**Data provided:**
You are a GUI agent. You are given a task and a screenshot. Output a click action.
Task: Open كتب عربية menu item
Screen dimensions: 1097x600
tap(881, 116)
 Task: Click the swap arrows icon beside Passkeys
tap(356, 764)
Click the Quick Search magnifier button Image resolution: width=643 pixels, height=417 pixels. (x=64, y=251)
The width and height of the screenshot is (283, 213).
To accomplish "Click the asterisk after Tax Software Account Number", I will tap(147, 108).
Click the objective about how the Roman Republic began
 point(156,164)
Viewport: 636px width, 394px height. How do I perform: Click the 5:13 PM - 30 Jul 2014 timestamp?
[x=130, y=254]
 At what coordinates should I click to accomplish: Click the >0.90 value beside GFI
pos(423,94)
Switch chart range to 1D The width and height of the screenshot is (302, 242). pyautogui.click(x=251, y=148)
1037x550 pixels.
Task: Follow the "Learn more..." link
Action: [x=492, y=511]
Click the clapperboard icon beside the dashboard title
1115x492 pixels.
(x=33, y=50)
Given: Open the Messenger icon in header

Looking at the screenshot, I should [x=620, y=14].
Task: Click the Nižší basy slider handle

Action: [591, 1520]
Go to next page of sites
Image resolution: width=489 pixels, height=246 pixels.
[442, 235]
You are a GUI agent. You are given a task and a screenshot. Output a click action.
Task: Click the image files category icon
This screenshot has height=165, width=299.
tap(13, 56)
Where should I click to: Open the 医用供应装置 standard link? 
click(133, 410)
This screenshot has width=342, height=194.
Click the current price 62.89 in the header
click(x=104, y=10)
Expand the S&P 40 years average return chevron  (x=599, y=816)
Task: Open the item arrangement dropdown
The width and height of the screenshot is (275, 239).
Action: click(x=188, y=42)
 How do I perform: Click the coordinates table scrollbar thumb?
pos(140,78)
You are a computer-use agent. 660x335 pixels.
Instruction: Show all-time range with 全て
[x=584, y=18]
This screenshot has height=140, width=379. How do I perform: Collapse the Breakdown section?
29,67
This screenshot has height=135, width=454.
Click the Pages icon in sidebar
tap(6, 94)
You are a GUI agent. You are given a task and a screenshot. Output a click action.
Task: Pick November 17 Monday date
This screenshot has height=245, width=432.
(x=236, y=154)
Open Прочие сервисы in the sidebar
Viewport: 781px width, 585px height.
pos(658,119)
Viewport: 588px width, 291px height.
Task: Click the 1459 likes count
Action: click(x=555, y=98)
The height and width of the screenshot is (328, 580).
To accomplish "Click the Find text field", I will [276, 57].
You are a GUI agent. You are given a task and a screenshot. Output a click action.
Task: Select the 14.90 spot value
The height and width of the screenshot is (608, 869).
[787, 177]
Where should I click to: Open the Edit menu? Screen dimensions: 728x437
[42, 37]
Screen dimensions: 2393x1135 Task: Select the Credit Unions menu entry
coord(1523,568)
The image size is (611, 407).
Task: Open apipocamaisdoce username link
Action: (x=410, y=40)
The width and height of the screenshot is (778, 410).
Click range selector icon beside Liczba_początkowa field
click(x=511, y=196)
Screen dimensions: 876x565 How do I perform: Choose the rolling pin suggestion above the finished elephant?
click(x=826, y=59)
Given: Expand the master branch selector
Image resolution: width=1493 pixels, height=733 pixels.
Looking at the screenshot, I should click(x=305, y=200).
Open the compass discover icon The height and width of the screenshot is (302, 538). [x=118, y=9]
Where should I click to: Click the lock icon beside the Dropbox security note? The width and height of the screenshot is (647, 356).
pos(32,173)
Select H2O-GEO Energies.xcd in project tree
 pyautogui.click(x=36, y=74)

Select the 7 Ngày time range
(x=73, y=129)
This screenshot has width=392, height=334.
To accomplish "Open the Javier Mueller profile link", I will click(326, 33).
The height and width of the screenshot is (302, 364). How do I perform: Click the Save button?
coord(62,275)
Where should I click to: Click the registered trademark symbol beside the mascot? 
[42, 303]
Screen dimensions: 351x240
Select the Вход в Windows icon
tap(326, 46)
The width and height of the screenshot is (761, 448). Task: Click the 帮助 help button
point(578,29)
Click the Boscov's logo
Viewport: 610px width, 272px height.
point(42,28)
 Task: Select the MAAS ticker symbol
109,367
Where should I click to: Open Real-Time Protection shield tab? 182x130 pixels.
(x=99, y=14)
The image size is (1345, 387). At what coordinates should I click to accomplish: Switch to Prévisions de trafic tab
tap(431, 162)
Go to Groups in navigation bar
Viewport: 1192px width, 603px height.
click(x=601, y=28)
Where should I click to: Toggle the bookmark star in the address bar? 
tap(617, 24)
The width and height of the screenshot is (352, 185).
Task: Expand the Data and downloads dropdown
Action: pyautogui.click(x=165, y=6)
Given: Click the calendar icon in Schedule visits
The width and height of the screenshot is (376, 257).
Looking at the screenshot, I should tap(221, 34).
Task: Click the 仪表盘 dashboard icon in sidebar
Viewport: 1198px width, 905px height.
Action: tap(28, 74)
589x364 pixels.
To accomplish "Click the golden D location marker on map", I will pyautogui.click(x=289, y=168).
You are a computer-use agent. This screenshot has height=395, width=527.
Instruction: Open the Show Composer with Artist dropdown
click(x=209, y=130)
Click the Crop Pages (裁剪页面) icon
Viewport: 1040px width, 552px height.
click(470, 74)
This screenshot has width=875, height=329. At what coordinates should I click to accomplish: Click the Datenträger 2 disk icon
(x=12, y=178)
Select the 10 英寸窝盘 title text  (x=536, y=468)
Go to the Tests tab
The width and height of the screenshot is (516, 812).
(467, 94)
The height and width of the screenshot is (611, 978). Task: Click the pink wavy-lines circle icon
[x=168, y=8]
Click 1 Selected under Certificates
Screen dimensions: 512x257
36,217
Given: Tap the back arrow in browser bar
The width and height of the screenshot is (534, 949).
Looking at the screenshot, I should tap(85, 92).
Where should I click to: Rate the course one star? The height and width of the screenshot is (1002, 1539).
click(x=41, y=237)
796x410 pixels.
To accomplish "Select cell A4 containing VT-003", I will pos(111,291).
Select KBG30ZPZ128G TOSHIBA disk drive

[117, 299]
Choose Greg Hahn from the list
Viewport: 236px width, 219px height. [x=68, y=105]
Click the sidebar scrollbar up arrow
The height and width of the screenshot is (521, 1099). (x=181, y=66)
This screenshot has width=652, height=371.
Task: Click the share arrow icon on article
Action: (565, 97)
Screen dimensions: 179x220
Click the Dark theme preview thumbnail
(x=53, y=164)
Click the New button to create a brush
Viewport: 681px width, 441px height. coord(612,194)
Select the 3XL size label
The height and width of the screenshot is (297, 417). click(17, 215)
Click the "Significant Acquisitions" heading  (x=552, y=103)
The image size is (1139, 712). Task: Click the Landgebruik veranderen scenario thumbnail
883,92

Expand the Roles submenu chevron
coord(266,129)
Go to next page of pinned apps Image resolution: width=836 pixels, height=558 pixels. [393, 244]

**Exercise instructions:** Would you please copy each line of the listing that contains the word "computer"?

**Expected answer:**
You are a computer-use agent. 660x335 pixels.
You are a computer-use agent. This screenshot has height=395, width=527.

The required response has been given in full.